How can I conclude that an automorphism is the identity map? Let $\phi$ be an automorphism on a group $G$. If $\phi$ maps any one non-identity element in $G$ to itself, is $\phi$ necessarily the identity map? What if $G$ is cyclic?
 A: Let $H$ be any group and $G = H\times H$. Then $$\phi : G\to G, \quad (x,y) \mapsto (y,x)$$ is an automorphism of $G$. The elements $(x,x)$ are fixed under $\phi$. As long as $H$ is not the trivial group, $\phi\neq\operatorname{id}_G$ and there are always non-identity elements of the form $(x,x)$.

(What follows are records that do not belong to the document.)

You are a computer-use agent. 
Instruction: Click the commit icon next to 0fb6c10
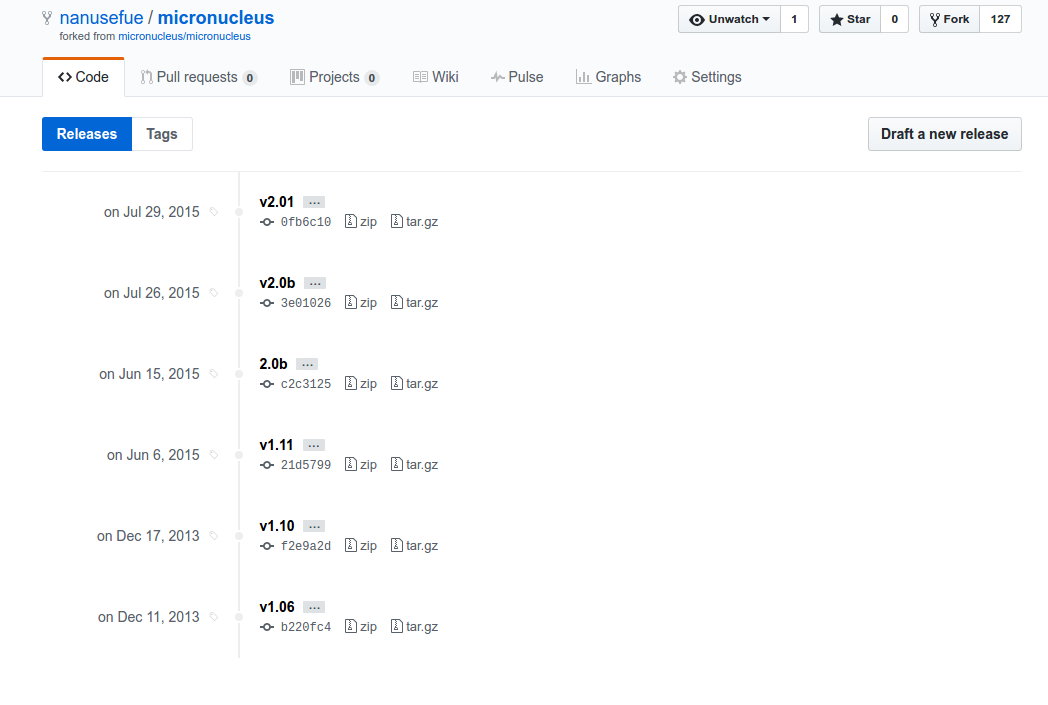[267, 222]
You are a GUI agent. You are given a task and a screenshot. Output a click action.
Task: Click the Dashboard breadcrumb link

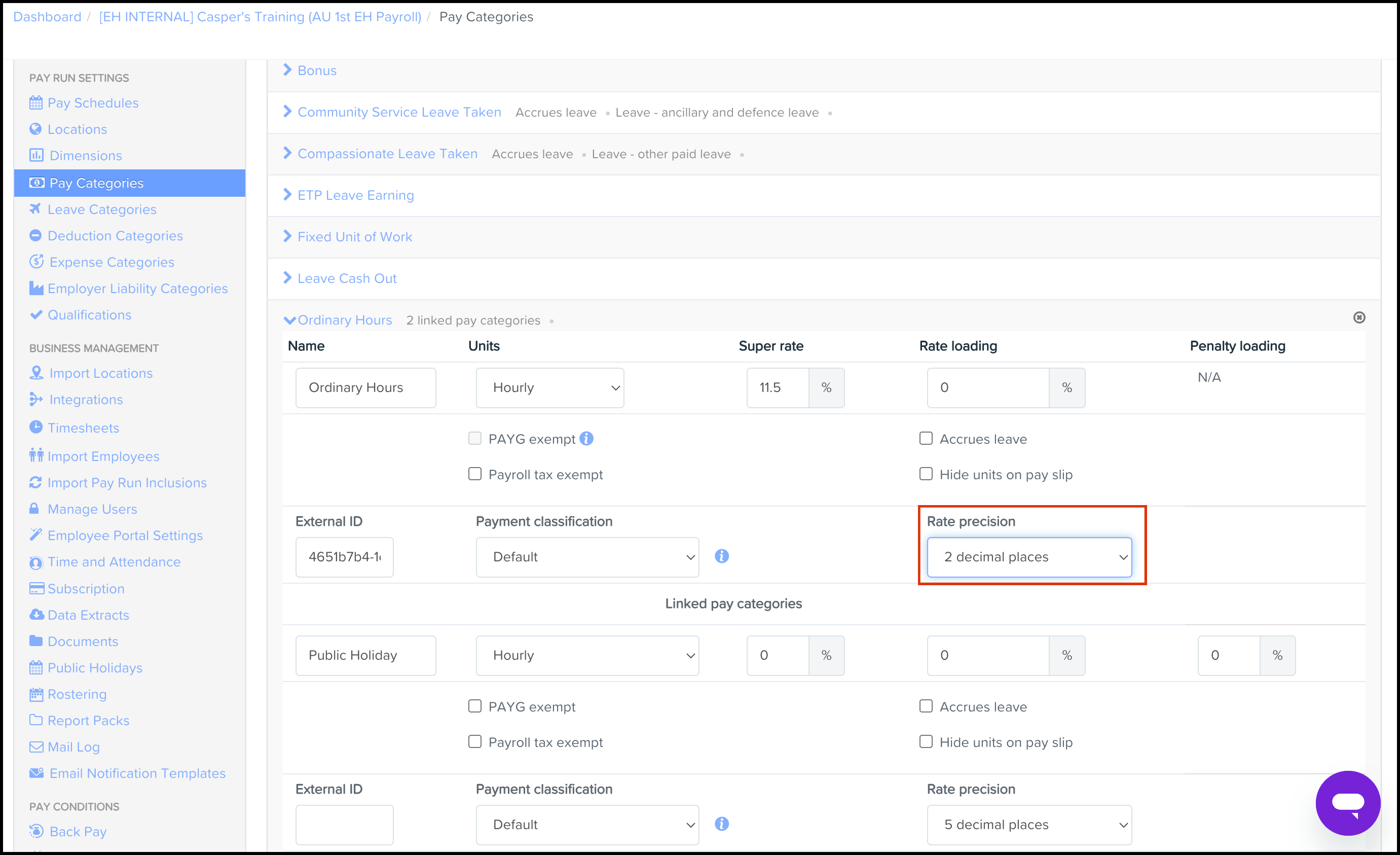[x=47, y=17]
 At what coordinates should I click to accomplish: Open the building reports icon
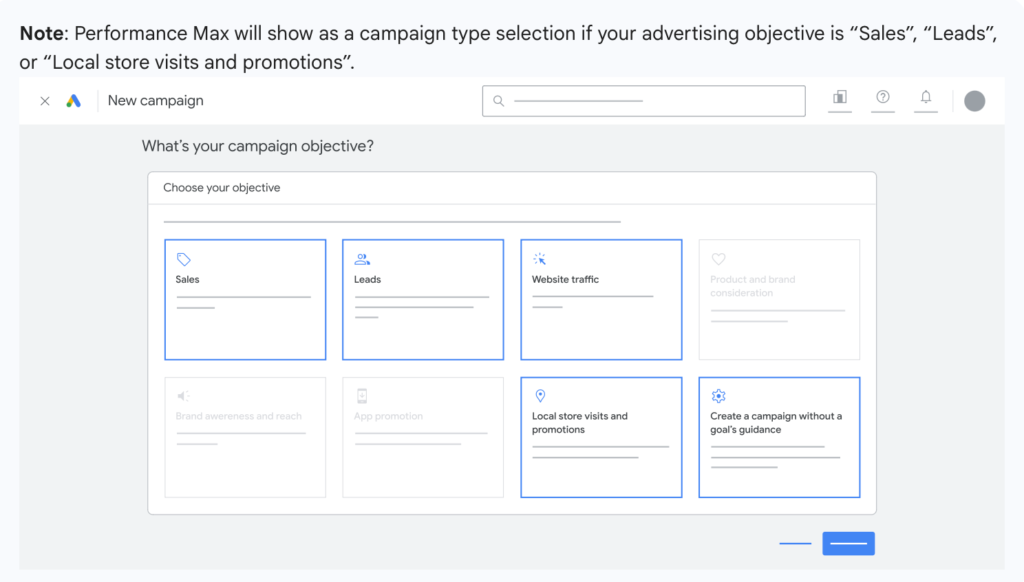(x=840, y=97)
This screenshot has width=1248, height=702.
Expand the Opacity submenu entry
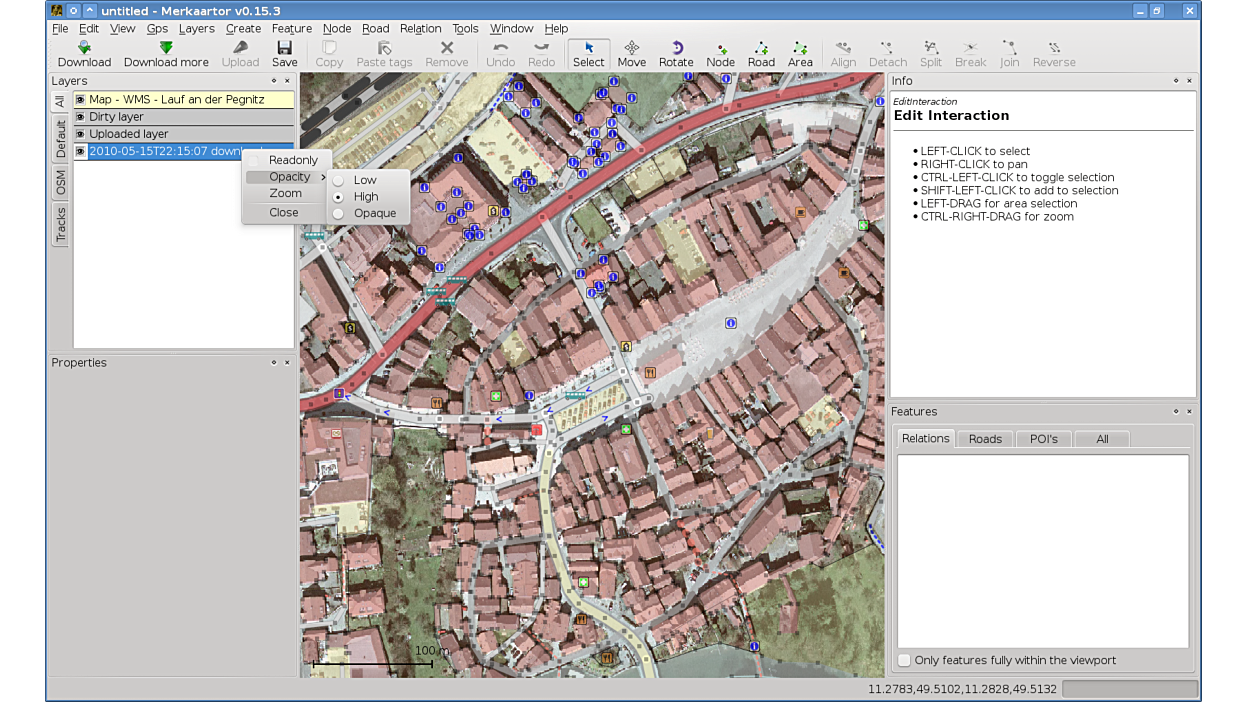tap(289, 177)
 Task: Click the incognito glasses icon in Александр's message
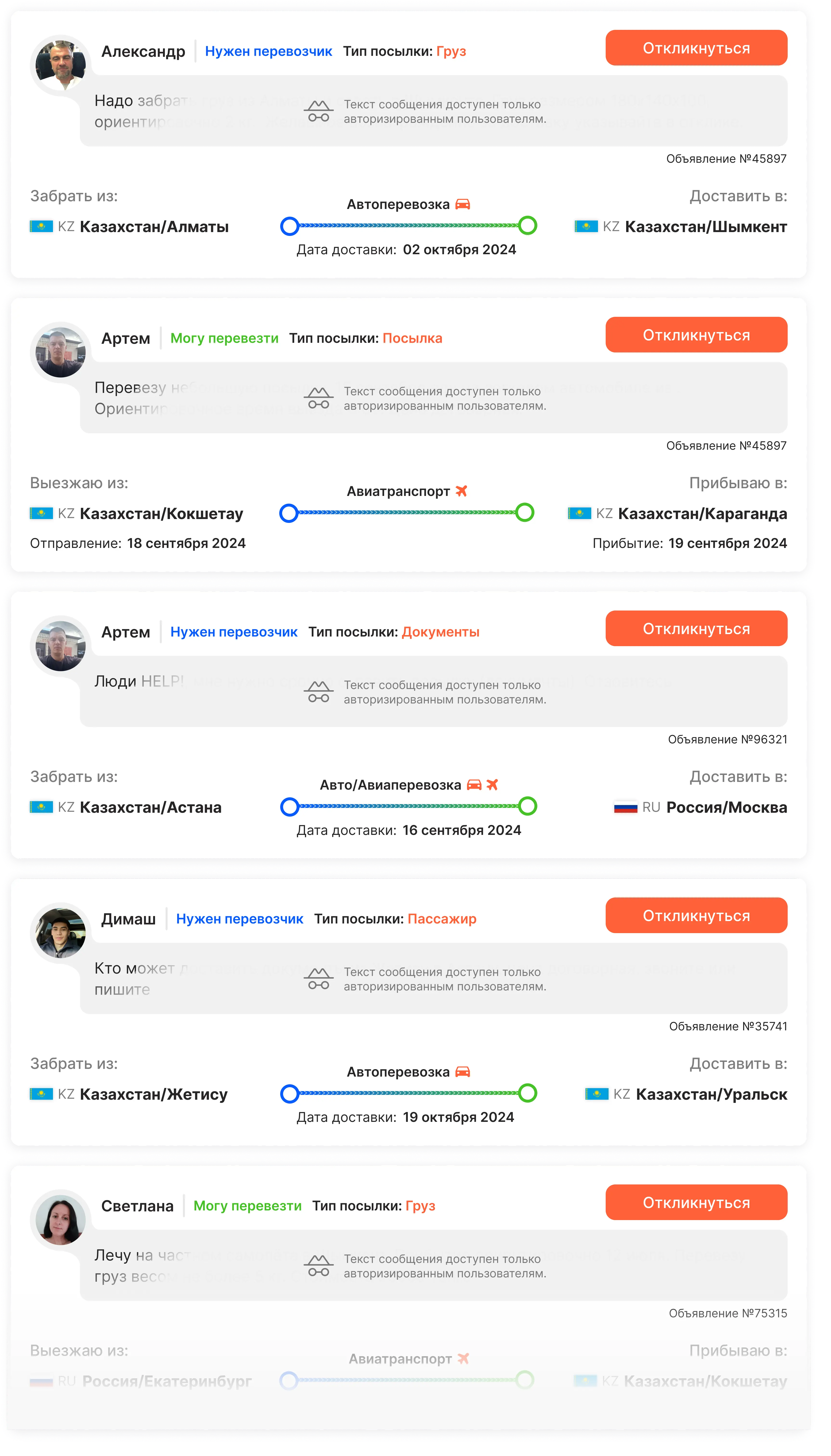324,112
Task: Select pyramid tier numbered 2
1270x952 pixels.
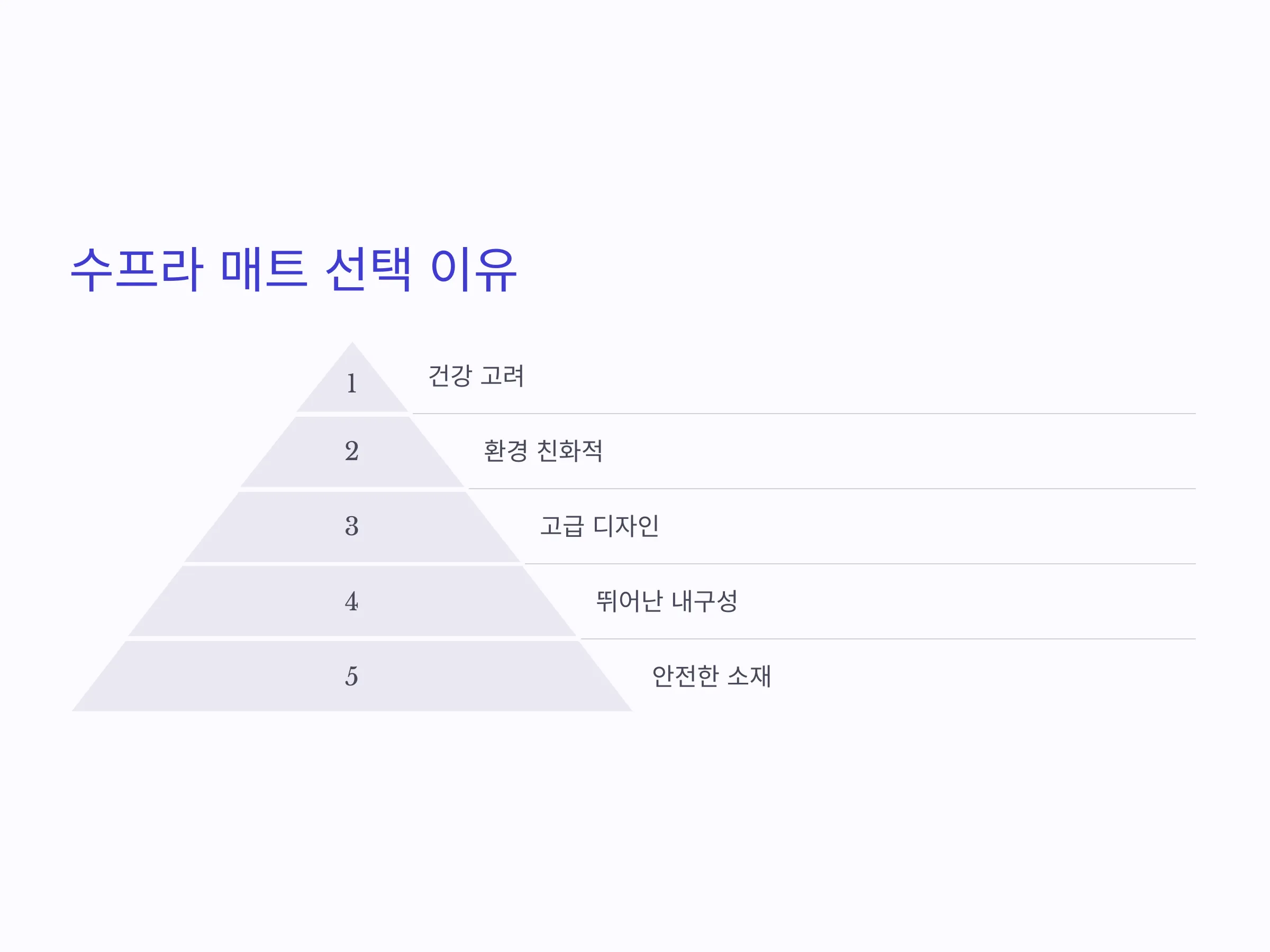Action: [x=352, y=452]
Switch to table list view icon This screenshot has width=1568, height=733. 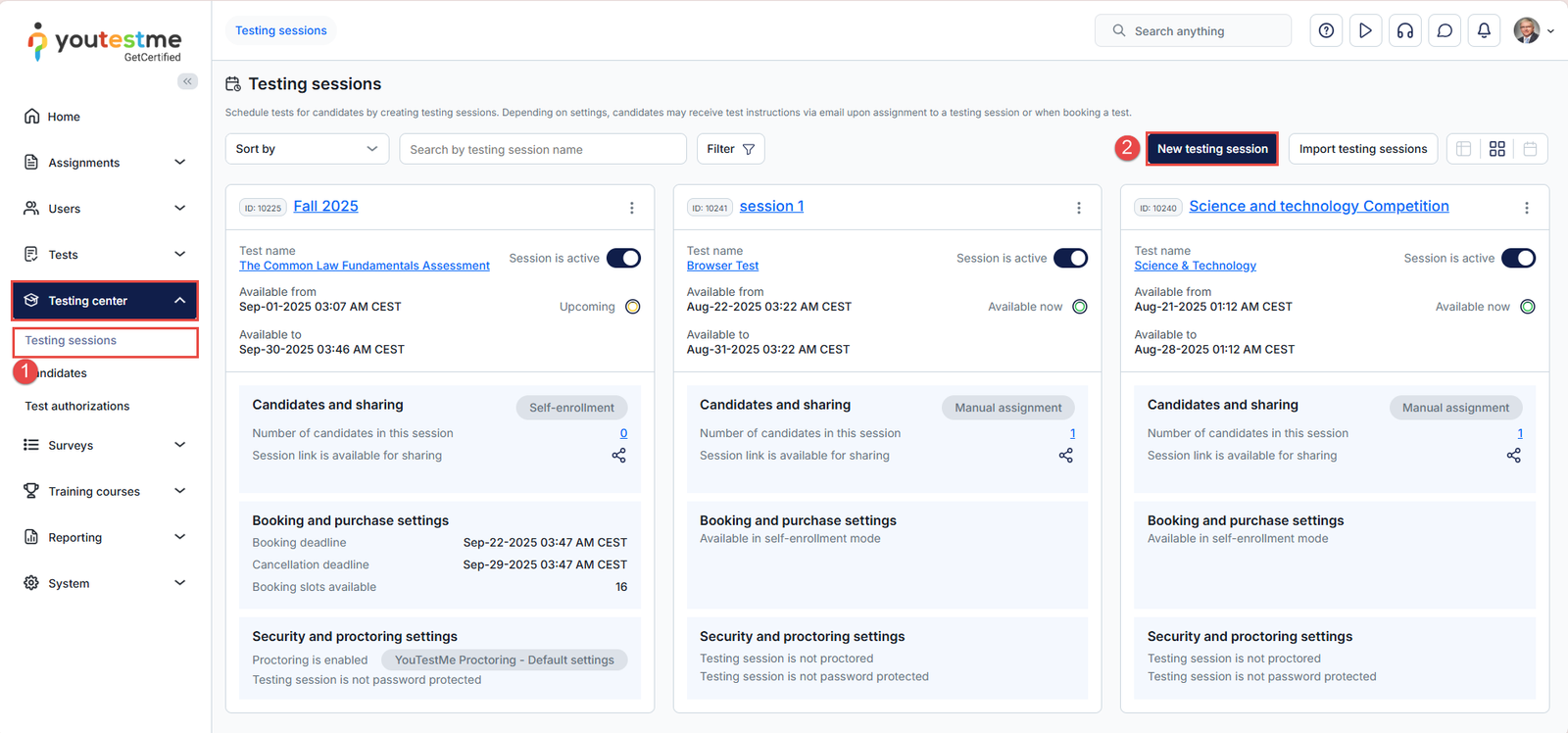click(x=1463, y=149)

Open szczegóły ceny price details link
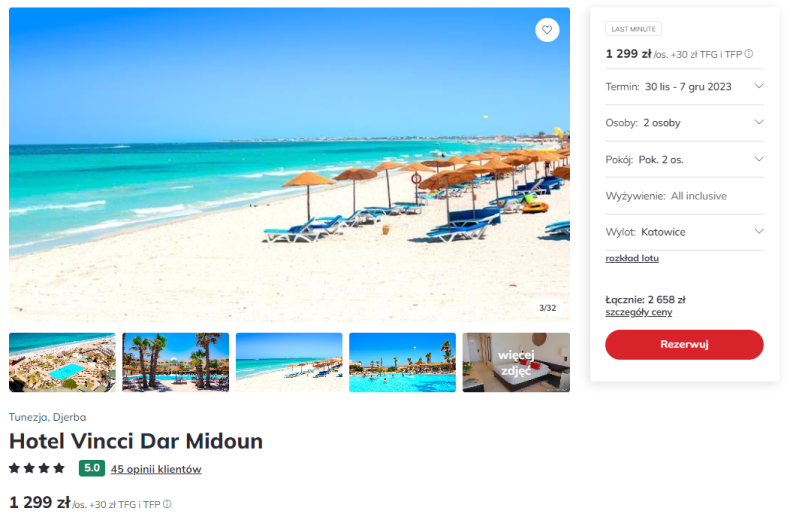click(638, 312)
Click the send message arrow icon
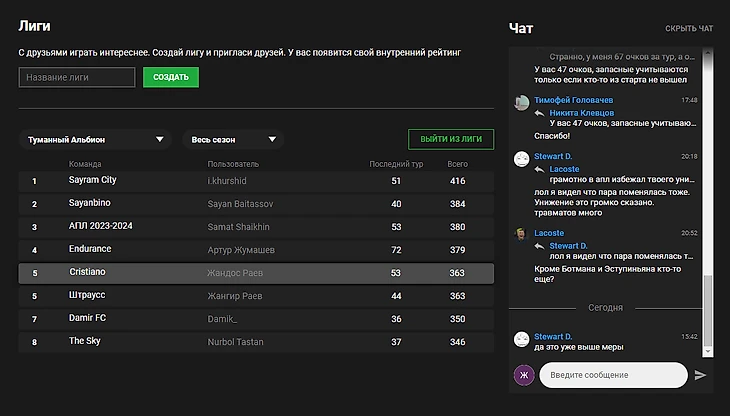The height and width of the screenshot is (416, 730). click(x=700, y=375)
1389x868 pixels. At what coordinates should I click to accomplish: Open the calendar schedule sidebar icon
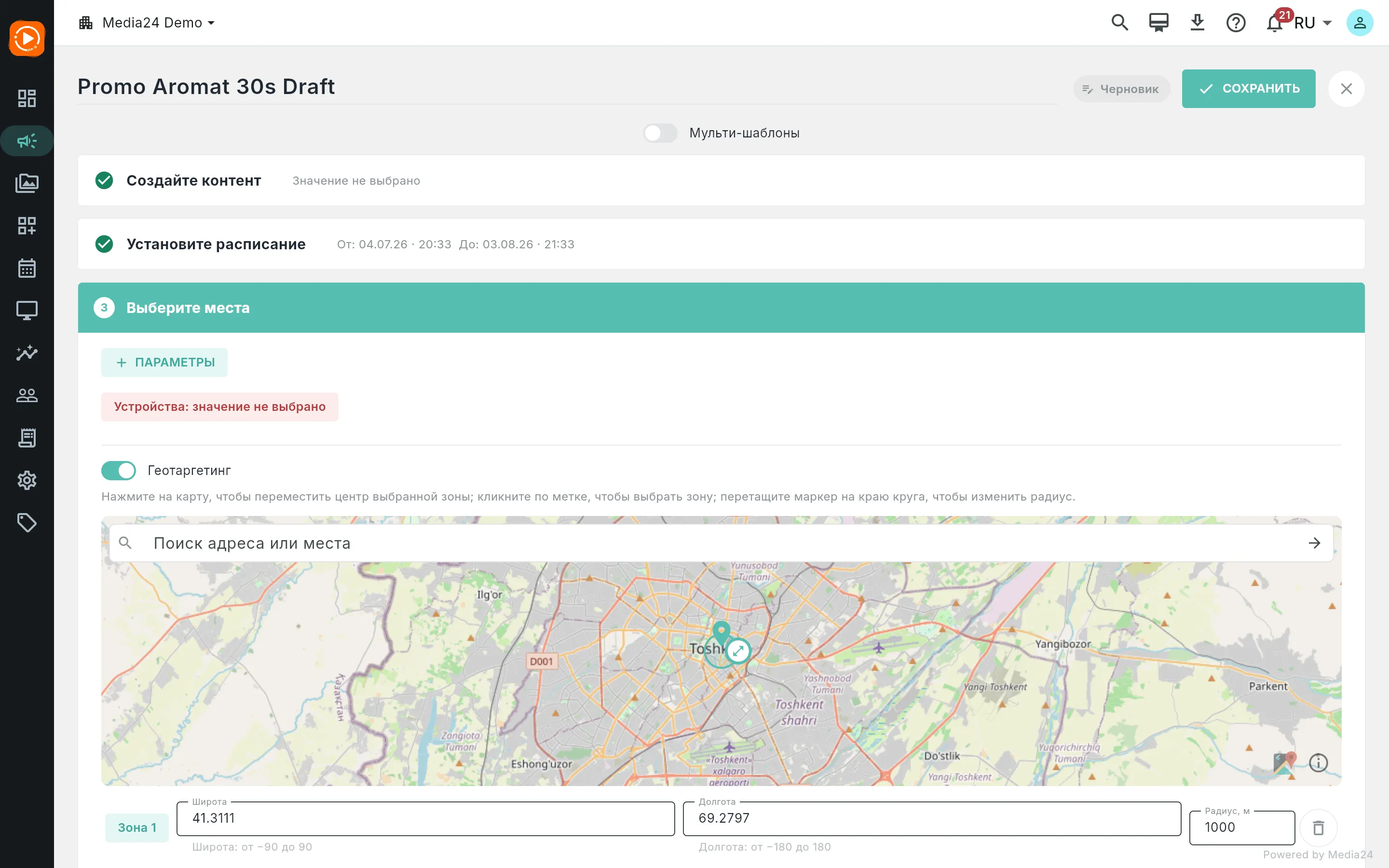tap(27, 268)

A: What about the cyclic group $Z/8Z$? Negation is the automorphism taking x  to −x. It leaves both 4 and 0 fixed. Therefore mapping a non-identity element to itself is not enough even in the case of cyclic groups.
A: If $G$ is cyclic then it is isomorphic to $\mathbb Z_n$ for $n\in\mathbb N$ or to $\mathbb Z$. The automorphism group on $\mathrm{Aut}(\mathbb Z_n)$ is isomorphic to $\mathbb Z_n^\times$ which is the multiplicative group of integers mod $n$ that are coprime to $n$. A $k\in\mathbb Z_n^\times$ corresponds to $\phi_k$ which maps the generator $1$ to $k$. If the map has a fixed point $l$, this implies $\exists m\in\mathbb N: kl=mn+l$, thus $n|(k-1)l$. Since $k-1<n$, $l$ has to satisfy $\mathrm{gcd}(n,l)>1$.
This means that an automorphism on $\mathbb Z_p$ for $p$ prime has no fixed point, whereas for arbitrary $n$ there is likely to be an automorphism with a fixed point.
For example, $n$ is always mapped to itself by every automorphism on $\mathbb Z_{2n}$.
On the other hand $\mathbb Z$ has only two automorphisms: identity and negation.